Right. Still, the real test came when my parents were visiting us, and we found ourselves having to slap together a fast meal. Mom foraged around and found a bag of my quickie rogue chicken mandu in my freezer. Despite myself, I had a quiet anxiety attack. She’s going to know I cheated. She’s going to think I’m an unfit mother because I can’t make mandu the real way while still keeping my children safe and engaged in fun algebra exercises. Instead, for the first time in my life, my supertaster, critical, talented mom gave me unqualified praise. “WOW delicious!” she exclaimed, totally surprised. “Tell me how you made this! Write it down! I want to make that for Esme!”

* * * * *

HOW I MADE THAT MANDU
(according to my BF Leeann, who watched me, and then wrote it down for me, and my 6-year-old daughter Jinju, who took the above picture)

Mandu (Korean dumplings)
1 T dark brown sugar
1 tsp fresh crushed garlic (I use a mortar and pestle)
1 tsp ground black pepper
1/2 C finely minced scallions, sautéed until bright and fragrant, cooled to room temperature
1/2 tsp fresh ginger juice
2 T toasted sesame oil
1/5 C (scant) soy sauce
1 extra large egg, separated
5 oz frozen, good quality spinach leaves, thawed, lightly drained (don’t squeeze it so much that all you have left is fiber)
plain, fine white breadcrumbs
1 lb ground chicken
1 package wonton or gyoza wrappers
olive oil or grapeseed oil*
water

Yangnyum dipping sauce
1 T dark brown sugar
1/2 tsp crushed garlic
1 tsp ground black pepper
1 T minced scallions
2 T toasted sesame oil
1 T ground, toasted sesame seeds
1/4 C soy sauce

*My mom and I use these two oils for Korean cooking. Mom never uses canola or soybean oils because she thinks they taste nasty (I think they are fine). I never add sesame oil to my cooking oil because I think that intense, direct heat adversely changes the flavor (Mom thinks I’m crazy to think so). Olive oil adds a lovely richness to Korean cooking. Grapeseed oil preserves clarity. Those two we agree on.

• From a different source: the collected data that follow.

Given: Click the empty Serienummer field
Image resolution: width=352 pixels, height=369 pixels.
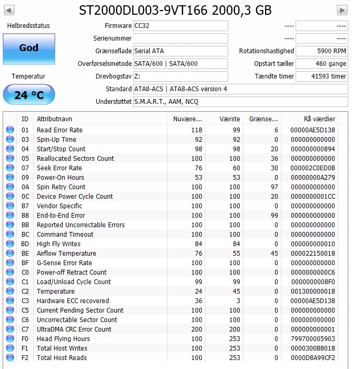Looking at the screenshot, I should pos(180,38).
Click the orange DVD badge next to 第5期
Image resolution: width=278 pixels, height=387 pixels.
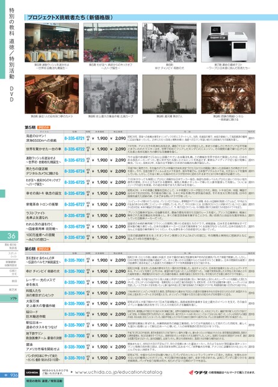(x=44, y=127)
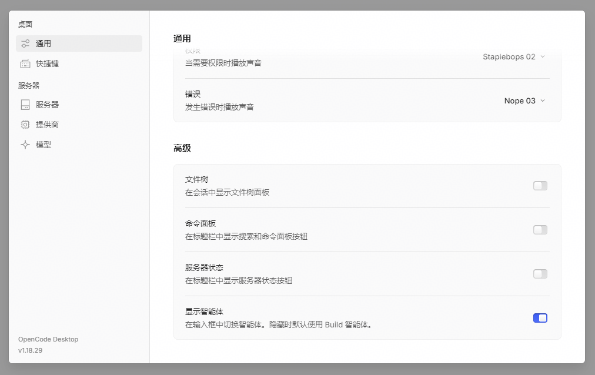
Task: Enable the 文件树 toggle
Action: point(540,186)
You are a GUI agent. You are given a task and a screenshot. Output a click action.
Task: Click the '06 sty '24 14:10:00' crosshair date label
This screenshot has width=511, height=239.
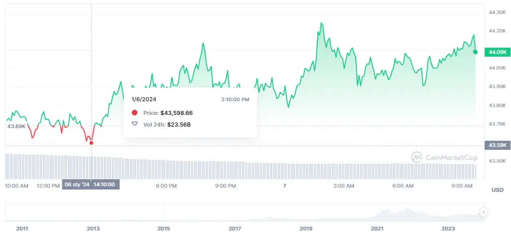pos(91,185)
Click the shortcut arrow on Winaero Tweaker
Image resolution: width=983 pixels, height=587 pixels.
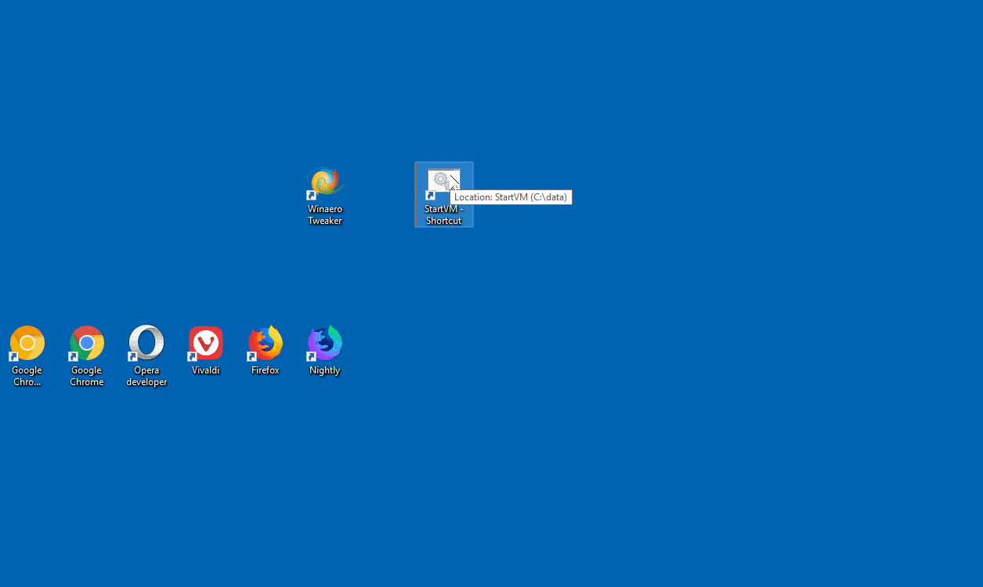(x=311, y=196)
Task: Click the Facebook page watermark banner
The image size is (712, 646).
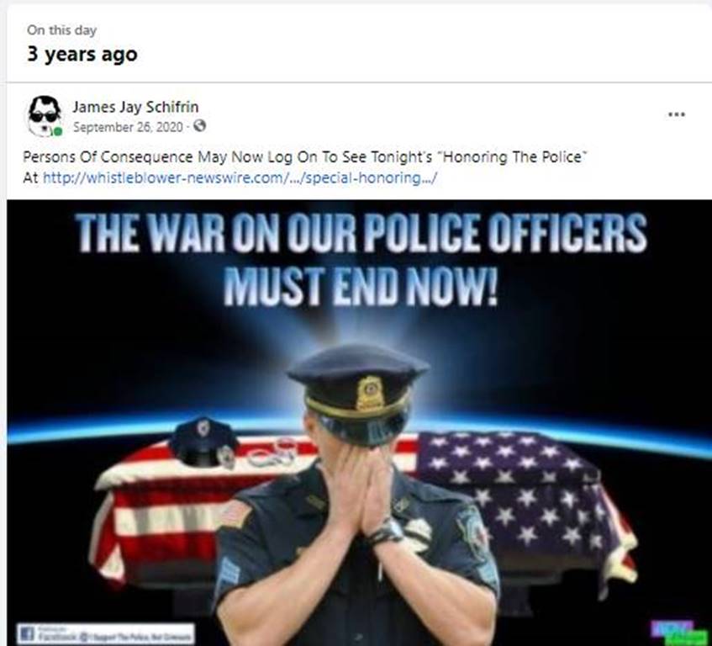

In a medium bowl, thoroughly mix the first 6 ingredients. Mix in the ground meat and spinach. Add egg yolk to bind, and mix (reserving egg white in a separate bowl). As my BF puts it: add bread crumbs until moisture is something you can only sense (and hear) in the mixture rather than see.

The wonton wrapper will have one side that looks more floured than the other. Drape half of the wonton wrapper across the top of the egg white so that only half of the floured side is moistened. Place about a teaspoon and a half of the filling mixture in the center of the wonton wrapper on the moistened side. Fold wrapper in half over the mixture. Seal the edges and gently flatten the filling to press out air bubbles and allow for more even cooking. It takes a little practice to figure out the proper amount of filling to use, but once you do, the assembly moves fairly quickly. I usually place the assembled mandu on a large piece of waxed paper. Repeat until filling mixture is gone. Makes about 50.

At this point, you can freeze them, on a cookie sheet lined with wax paper, as long as the mandu are not touching each other and the skins are not too damp (if you find yourself making damp ones, just sprinkle cornstarch on the wax paper). After they are frozen solid, you can store them in a large zippered bag until you’re ready to cook. Never defrost frozen mandu. Simply follow the directions below, which are the same for fresh or frozen.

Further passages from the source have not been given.